It is now officially recognised throughout the developed world that we must do something about climate change.

Farmers in the Netherlands have been protesting because, as I understand it, they are blamed for most of the Dutch nitrous oxide emissions and they believe there is a threat to their livelihoods fearing there are plans to cut pig, beef and chicken production by half for environmental reasons. These threats are not made by the Dutch Government but by opposition parties anxious to be seem to do something about climate change; such is the sensitivity of people in the climate change debate that traffic was badly disrupted by the tractors (which in turn must have created excess emissions) that the farmers took to the street protesting about the possibility of their incomes being slashed in the name of climate change.
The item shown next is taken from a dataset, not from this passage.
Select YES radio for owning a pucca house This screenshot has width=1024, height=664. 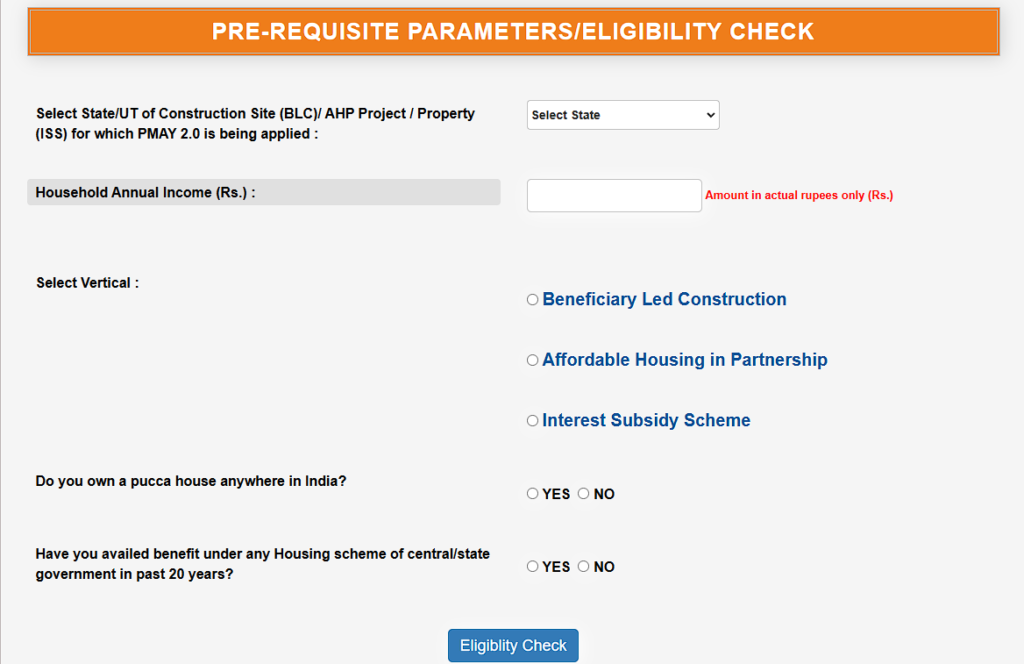tap(532, 494)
Climate change is serious, as all farmers know and have experienced, but when it comes to doing something about it “not me” is the cry.
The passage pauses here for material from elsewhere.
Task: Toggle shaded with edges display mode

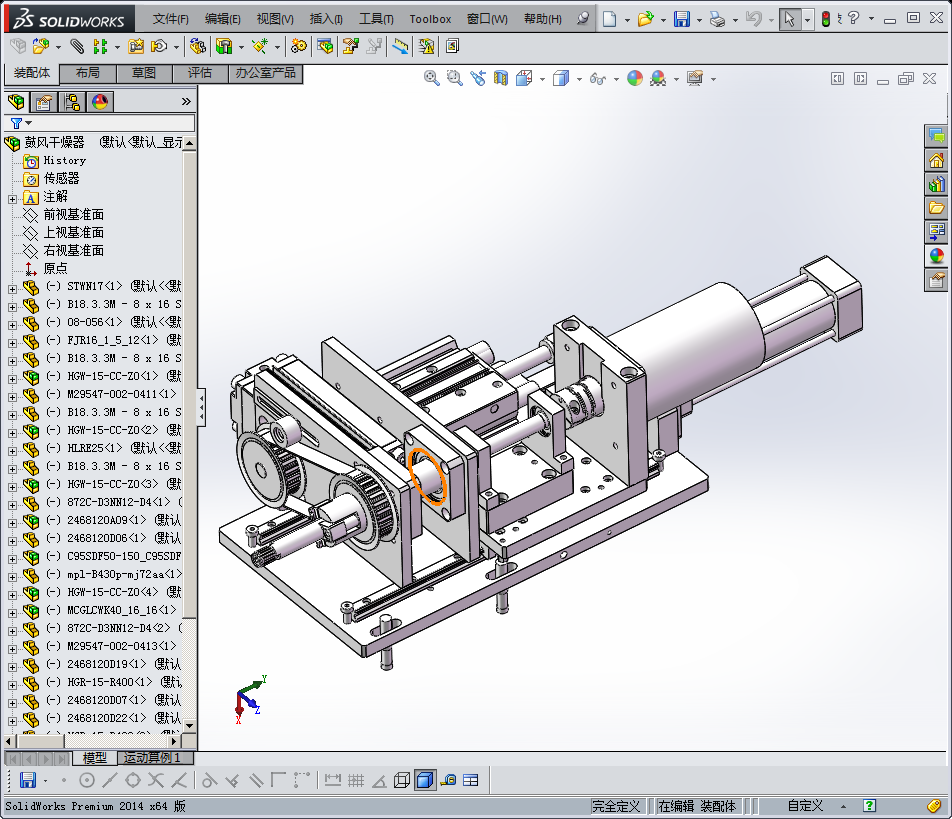Action: tap(425, 780)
It is a feature of modern life that almost everyone agrees that climate change is a threat and should be mitigated in some way, but almost everyone thinks that the mitigation should be at the cost of somebody else. “Not me!” Blame China for climate change, blame India, blame the USA, blame Brazil, blame the government, blame industry, blame capitalism, blame socialism, blame the wealthy, blame the poor, blame whoever, but don’t blame me.

Wealthy people who fly around in private jets and lead lifestyles that create far more emissions than the average person in their community feel qualified to lecture us on the dangers of climate change. “Someone should do something about it, but not me” is the message, “not me”.

“Not me” has become the real response to climate change by humanity, and such a response is inadequate, as humanity will learn to its cost.